TASK REQUIREMENTS ::
1) From the Vivinda TV article, output the passage from "Novartis expands Vivinda" up to and including "ramping it up.", word for word.
2) Answer these questions from the article on Vivinda TV:
(a) In which city was the European Cancer Congress held?
(b) Virtual delegates from how many countries registered for the American Society of Clinical Oncology conference?
(c) How many people attend the European School for Advanced Studies in Ophthalmology conference in person?
3) Translate this sentence from the Vivinda TV article into Spanish: "And the platform has worked so well that Novartis is ramping it up."

Novartis expands Vivinda TV, offering docs digital access to medical conferences

Tune in, docs, Novartis is on. Its Vivinda TV, a burgeoning virtual conference platform created to deliver on-demand medical content, most recently aired the full unedited content from the European Cancer Congress held in Amsterdam last month. And the platform has worked so well that Novartis is ramping it up.

As CEO Joe Jiminez said during Novartis’ latest quarterly financial earnings call, “Instead of bringing physicians to congresses the old way, we're now bringing the congress to the physician, and we're doing that through a device, a vehicle, that we call Vivinda TV. We're finding that we can exponentially increase the number of physicians that we can bring this medical information to at a fraction of the cost.”

A Novartis spokeswoman told FiercePharma via email that Vivinda TV is part of Novartis “investing more than ever before in developing and adopting innovative digital communication tools that will provide a growing number of doctors around the world with important information about the safety and efficacy of its products.”

In June, for the American Society of Clinical Oncology conference, for instance, Vivinda TV drew 4,600 registrations from virtual delegates in 103 countries, Novartis reported. And for the European School for Advanced Studies in Ophthalmology conference, Vivinda TV drew 1,800 virtual delegates—compared with the 500 to 600 that attend in person. As Novartis noted on its website, “it is a signal to do more of the same in future.”

DATASET EXTRACT ::
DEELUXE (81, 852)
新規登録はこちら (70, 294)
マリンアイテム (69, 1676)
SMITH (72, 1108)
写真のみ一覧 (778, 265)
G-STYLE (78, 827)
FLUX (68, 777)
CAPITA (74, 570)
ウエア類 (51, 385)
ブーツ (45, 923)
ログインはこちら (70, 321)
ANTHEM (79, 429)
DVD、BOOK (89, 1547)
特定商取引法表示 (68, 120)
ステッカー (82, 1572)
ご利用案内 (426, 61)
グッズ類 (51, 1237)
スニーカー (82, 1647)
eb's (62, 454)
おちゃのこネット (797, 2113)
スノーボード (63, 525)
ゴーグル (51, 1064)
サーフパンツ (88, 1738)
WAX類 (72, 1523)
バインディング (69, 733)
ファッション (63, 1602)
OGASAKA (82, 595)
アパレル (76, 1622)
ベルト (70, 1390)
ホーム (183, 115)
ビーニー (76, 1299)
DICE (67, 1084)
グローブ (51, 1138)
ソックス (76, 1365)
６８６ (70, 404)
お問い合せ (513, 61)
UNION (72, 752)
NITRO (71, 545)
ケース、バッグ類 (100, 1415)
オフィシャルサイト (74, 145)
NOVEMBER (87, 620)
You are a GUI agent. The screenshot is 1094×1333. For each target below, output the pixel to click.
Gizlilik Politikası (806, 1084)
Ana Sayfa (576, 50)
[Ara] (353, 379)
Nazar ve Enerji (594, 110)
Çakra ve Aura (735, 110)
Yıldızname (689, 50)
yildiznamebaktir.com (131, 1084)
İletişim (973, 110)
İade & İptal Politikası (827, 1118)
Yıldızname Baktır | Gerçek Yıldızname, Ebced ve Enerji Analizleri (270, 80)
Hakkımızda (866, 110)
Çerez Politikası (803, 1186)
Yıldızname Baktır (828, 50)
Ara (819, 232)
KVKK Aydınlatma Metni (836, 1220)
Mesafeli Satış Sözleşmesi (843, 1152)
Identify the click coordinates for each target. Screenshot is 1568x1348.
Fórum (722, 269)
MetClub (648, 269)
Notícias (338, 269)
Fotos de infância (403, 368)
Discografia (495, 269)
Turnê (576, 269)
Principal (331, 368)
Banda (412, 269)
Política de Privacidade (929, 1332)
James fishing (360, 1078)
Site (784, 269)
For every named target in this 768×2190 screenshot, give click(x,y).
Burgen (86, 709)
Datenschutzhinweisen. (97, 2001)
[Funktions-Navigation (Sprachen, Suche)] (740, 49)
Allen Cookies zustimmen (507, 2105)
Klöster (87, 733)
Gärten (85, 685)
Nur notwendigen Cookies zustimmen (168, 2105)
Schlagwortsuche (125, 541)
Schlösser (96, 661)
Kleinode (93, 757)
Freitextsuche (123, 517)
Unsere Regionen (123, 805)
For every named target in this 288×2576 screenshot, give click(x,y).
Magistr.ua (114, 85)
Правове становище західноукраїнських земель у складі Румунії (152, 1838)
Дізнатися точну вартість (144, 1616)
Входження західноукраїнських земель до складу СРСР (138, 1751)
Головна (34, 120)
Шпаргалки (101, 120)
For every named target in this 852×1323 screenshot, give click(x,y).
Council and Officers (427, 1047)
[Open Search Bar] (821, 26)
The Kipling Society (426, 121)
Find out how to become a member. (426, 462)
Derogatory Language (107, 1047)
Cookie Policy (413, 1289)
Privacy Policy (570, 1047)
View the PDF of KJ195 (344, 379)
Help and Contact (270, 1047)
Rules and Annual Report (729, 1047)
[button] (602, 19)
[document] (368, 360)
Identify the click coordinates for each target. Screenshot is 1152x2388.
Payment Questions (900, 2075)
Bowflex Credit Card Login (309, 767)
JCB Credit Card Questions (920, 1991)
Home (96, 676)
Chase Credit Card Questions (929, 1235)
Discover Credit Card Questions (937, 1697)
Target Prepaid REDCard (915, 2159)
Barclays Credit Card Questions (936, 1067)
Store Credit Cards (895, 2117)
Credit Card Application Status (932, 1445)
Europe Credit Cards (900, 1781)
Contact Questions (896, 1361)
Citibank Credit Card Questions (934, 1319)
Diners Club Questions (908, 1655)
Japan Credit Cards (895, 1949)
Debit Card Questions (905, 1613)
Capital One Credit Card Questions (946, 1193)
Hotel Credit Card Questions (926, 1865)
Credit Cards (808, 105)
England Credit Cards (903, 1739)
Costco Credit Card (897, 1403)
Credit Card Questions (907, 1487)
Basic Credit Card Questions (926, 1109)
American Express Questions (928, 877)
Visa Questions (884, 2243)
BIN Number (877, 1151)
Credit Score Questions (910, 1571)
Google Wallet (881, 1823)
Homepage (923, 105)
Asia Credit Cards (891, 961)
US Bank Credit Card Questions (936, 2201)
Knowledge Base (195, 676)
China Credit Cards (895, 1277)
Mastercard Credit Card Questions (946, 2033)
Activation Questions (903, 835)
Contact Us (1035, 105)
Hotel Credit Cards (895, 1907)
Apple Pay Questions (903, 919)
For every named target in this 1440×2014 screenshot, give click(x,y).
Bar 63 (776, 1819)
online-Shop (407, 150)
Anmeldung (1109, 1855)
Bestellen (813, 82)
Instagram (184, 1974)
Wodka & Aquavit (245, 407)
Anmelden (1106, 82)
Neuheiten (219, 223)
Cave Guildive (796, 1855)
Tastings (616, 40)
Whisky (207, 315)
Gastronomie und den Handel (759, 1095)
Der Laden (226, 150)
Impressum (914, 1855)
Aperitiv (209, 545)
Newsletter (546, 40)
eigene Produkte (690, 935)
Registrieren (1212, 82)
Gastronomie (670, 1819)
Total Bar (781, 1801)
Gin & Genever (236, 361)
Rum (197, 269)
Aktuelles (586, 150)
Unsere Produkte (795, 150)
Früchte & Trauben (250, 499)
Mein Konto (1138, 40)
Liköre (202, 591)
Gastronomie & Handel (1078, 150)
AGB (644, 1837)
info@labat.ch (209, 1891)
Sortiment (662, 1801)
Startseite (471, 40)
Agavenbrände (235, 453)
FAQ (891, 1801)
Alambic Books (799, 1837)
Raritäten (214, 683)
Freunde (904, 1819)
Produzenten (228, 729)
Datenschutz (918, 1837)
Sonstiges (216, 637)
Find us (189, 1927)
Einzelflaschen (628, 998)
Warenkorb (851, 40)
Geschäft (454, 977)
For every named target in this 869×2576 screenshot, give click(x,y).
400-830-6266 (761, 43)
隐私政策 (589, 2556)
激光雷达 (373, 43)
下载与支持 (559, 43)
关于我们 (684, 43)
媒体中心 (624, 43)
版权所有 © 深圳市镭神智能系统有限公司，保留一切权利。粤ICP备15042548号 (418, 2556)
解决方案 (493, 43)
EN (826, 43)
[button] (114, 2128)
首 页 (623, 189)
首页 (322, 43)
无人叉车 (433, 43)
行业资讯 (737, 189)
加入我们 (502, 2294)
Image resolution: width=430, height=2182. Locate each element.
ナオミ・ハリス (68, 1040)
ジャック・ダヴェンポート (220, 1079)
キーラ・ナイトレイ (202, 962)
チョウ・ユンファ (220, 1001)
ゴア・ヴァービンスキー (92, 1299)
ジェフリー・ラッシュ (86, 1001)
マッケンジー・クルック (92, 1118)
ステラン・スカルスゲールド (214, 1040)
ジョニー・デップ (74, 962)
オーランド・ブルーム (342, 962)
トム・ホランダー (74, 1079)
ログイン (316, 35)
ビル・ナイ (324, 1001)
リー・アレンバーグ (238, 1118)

SOLUTIONS TO THE EXERCISE ::
1)
Novartis expands Vivinda TV, offering docs digital access to medical conferences

Tune in, docs, Novartis is on. Its Vivinda TV, a burgeoning virtual conference platform created to deliver on-demand medical content, most recently aired the full unedited content from the European Cancer Congress held in Amsterdam last month. And the platform has worked so well that Novartis is ramping it up.

2)
(a) Amsterdam
(b) 103
(c) 500 to 600

3) Y la plataforma ha funcionado tan bien que Novartis la está ampliando.